How do you find the area of a triangle with 3 coordinates?
Given the coordinates of the three vertices of any triangle, the area of the triangle is given by:
- A. x. ( B. y. − C. y. )
- B. x. ( C. y. − A. y. )
- C. x. ( A. y. − B. y. )
How do you find the area of a triangle with 3 sides without the height?
Let us see how to find the area of a triangle with 3 sides given as: 3, 6, and 7. We know that a = 3, b = 6, and c = 7, the semi-perimeter is, s = (a + b + c)/2 = (3 + 6 + 7)/2 = 8. We will find the area of the triangle using the Heron’s formula.
How do you determine the area of a triangle?

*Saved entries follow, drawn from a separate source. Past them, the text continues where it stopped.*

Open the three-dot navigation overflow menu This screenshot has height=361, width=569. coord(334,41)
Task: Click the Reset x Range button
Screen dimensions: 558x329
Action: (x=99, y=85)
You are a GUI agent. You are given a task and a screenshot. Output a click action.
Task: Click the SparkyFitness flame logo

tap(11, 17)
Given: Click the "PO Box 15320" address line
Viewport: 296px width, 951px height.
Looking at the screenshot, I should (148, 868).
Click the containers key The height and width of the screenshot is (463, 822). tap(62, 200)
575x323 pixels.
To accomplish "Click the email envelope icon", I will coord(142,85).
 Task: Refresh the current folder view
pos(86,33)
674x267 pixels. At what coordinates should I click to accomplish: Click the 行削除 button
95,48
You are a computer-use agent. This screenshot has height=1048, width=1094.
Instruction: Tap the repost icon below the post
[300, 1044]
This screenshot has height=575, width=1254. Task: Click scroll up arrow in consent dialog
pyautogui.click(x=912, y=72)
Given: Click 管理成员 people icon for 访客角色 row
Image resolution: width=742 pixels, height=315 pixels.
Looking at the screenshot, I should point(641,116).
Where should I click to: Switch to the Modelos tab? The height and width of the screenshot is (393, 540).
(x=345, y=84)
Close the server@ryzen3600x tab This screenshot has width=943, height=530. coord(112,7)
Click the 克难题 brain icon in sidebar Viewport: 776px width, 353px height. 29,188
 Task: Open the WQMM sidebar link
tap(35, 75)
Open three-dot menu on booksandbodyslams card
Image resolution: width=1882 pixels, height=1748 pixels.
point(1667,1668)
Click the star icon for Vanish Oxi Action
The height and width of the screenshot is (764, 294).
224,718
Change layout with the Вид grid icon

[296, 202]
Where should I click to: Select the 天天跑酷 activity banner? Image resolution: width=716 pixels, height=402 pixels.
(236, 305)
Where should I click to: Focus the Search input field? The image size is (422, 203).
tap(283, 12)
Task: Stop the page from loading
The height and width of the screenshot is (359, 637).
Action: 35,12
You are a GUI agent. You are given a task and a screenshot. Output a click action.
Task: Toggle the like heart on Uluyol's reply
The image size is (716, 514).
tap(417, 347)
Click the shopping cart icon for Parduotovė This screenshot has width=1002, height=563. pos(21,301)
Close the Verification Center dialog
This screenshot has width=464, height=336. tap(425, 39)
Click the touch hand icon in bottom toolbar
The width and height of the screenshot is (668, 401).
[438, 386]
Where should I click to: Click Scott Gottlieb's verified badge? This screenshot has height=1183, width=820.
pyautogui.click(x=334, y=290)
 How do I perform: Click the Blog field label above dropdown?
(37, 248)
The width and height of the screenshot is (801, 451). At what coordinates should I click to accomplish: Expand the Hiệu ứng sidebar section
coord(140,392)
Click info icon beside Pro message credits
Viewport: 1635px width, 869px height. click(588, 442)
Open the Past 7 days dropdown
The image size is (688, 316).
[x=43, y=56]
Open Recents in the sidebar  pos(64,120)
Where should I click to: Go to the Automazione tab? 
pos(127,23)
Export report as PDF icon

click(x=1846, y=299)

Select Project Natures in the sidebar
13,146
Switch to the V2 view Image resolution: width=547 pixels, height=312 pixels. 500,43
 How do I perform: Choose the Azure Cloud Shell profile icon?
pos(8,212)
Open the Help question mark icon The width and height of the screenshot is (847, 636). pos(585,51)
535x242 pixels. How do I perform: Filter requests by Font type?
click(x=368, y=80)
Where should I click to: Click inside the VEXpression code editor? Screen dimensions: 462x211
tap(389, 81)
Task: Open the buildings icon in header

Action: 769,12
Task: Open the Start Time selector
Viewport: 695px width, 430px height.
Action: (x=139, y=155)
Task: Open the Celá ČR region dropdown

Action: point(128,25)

Calculating the Area of a Triangle. How to find the area of a triangle: The area of a triangle can be found by multiplying the base times the one-half the height. If a triangle has a base of length 6 inches and a height of 4 inches, its area is 6*2=12 square inches.
How do you solve the area of a triangle?
The most common way to find the area of a triangle is to take half of the base times the height. Numerous other formulas exist, however, for finding the area of a triangle, depending on what information you know.
How to find the area of a triangle?
1. Find the base and height of the triangle. The base is one side of the triangle. The height is the measure of the tallest point on a triangle. It is
What is the area of a triangle equal to?
Area of a Triangle. The area of a triangle is equal to half its base times its height. The height of a triangle is each of the perpendicular lines drawn from one vertex to the opposite side (or its extension).